Considerando essas necessidades, o documento lembra que no atual governo, a política de Ciência, Tecnologia e Inovação alcançou novo patamar. “A área passou a integrar os eixos estruturantes do Novo PAC e da Nova Indústria Brasil, com prioridade para inteligência artificial, computação avançada, complexo da saúde, bioeconomia, satélites, agricultura sustentável, energias renováveis e projetos estratégicos de defesa”, pondera, entre outros aspectos centrais da política aplicada, tendo à frente da pasta a presidenta licenciada do PCdoB, Luciana Santos.
Obstáculos a serem superados
O documento lançado pelo PCdoB enfatiza que esses três vértices orientam para uma nova etapa de transformação nacional e que “sua plena realização exige enfrentar obstáculos centrais de políticas econômicas e macroeconômicas, visando a elevação da taxa de investimentos”.
Nesse campo, defende um rol de medidas voltado para “adequar o regime de política monetária para que a taxa básica de juros seja reduzida substancialmente”. Entre elas, “ampliar o intervalo e prazo de cumprimento das metas de inflação e excluir os componentes mais voláteis do Índice Nacional de Preços ao Consumidor Amplo (IPCA) da taxa a ser perseguida pelo Banco Central (BC)”.
O partido também pontua a importância de os bancos públicos comerciais atuarem “mais ativamente para reduzir o custo final do crédito, sobretudo às micro, pequenas e médias empresas” e sugere que o Banco Nacional de Desenvolvimento Econômico e Social (BNDES) deve “continuar elevando seu papel como fonte de financiamento de longo prazo”. Além disso, diz ser preciso “estabelecer uma regra própria para o investimento público que garanta a elevação da aplicação de recursos em áreas de alto impacto social nas quais o investimento público é imprescindível, como o complexo industrial e de serviços em saúde, mobilidade urbana e adaptação das cidades às mudanças do clima”.
Os comunistas também defendem o aprimoramento da alocação do orçamento público. Para isso, destaca que “a medida mais importante é o retorno do valor destinado às emendas parlamentares aos patamares históricos anteriores ao golpe de 2016 e a revogação do caráter impositivo de parte delas”.
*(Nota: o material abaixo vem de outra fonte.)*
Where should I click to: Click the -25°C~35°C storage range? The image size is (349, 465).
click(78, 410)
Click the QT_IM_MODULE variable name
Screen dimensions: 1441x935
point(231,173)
Por fim, acrescenta, “deve-se continuar o esforço de elevar a receita pública por meio da tributação progressiva e proporcional à renda e ao patrimônio dos detentores de grande riqueza”.
O partido também propõe ações para fortalecer a defesa do país e as ações de segurança pública para o combate ao crime organizado e à violência. Ao mesmo tempo, propõe, no plano constitucional, a reforma do artigo 142 da Constituição para “abolir o dispositivo de Garantia da Lei e da Ordem (GLO), a fim de evitar o emprego das Forças Armadas em questões de segurança pública, bem como reformar o artigo 144, parágrafo 6 da Constituição para desvincular as polícias militares e corpos de bombeiros da função de ‘forças auxiliares e reserva’ do Exército”.
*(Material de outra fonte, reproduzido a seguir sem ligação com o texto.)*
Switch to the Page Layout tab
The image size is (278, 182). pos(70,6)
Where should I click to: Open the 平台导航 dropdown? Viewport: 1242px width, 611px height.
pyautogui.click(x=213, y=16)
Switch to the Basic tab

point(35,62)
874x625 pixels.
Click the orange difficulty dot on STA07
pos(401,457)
O documento lista ainda como indispensáveis “uma reforma em defesa do sistema eleitoral proporcional e a adoção da lista preordenada de candidaturas partidárias, adotando paridade progressiva na participação de negros e mulheres”, assim como a ampliação de direitos da classe trabalhadora para além da jornada 5×2.
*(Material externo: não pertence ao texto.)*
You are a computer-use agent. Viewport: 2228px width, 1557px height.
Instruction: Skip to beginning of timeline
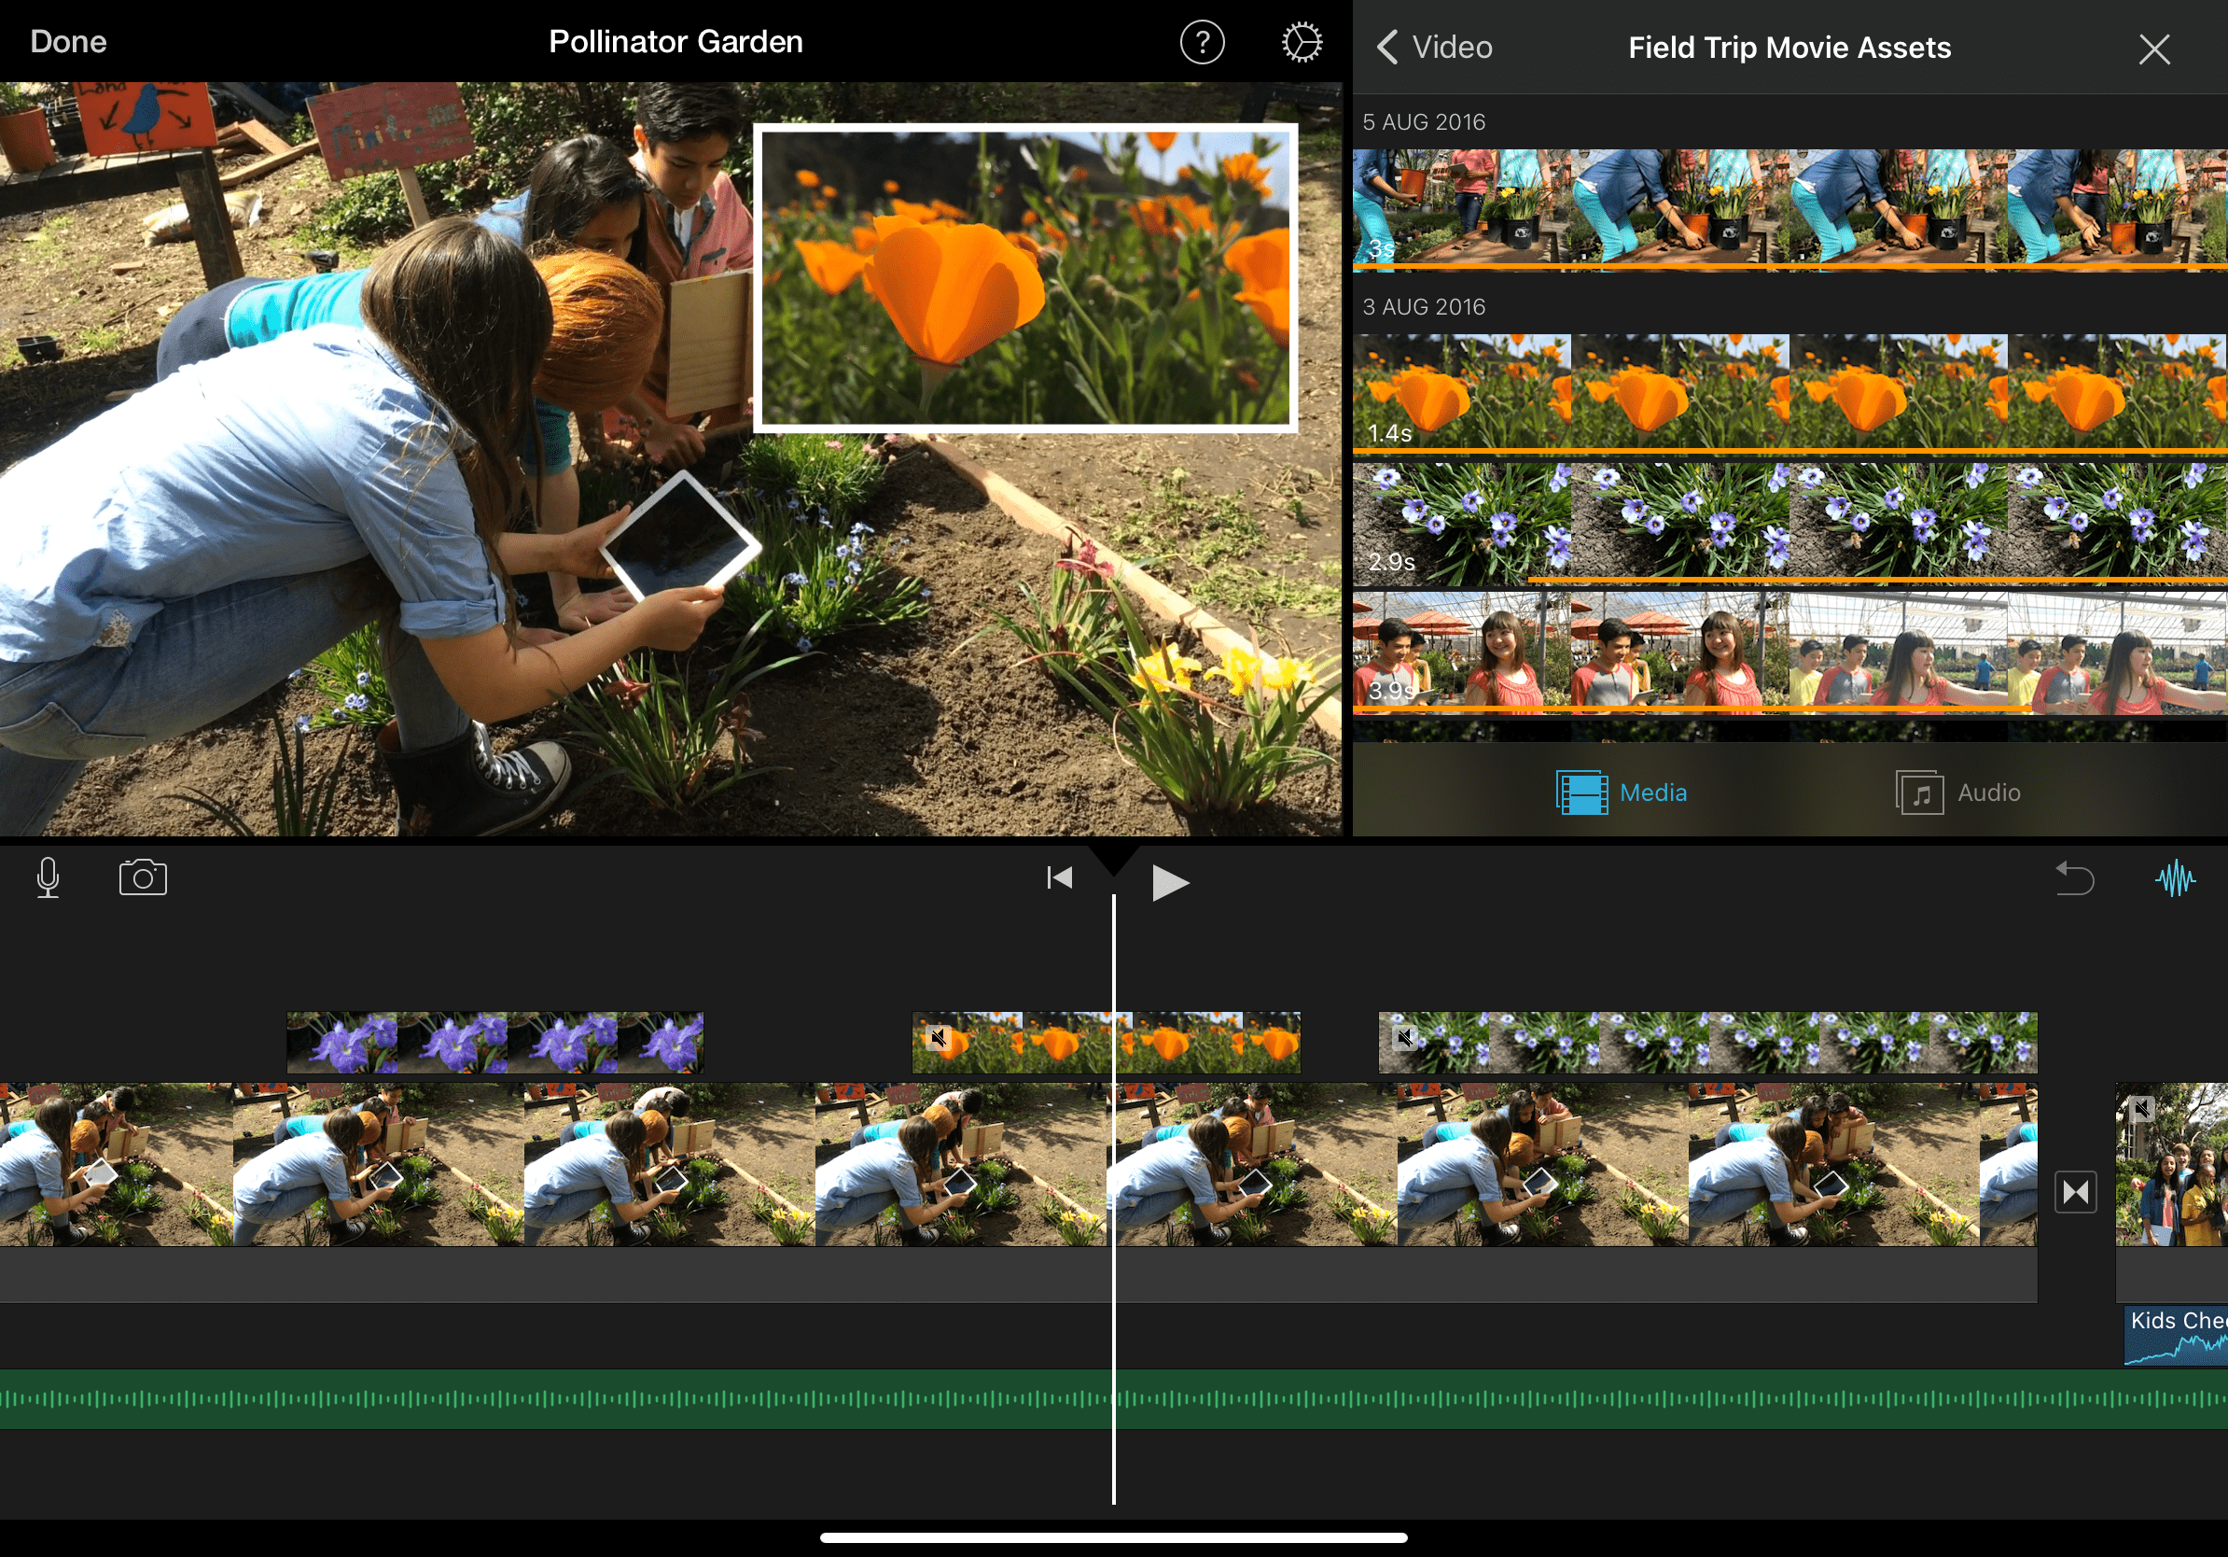1059,878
O momento atual, conclui o partido, “é de abrir um novo ciclo histórico de desenvolvimento nacional. Nosso programa para um novo governo precisa conter essa possibilidade, construir uma vontade nacional e social nessa direção. Com um novo governo Lula, essa possibilidade está posta. Convertê-la em realidade dependerá de intensas lutas políticas e de ideias que galvanizam a luta unitária de amplas forças sociais e políticas. É uma necessidade que precisamos torná-la possível”.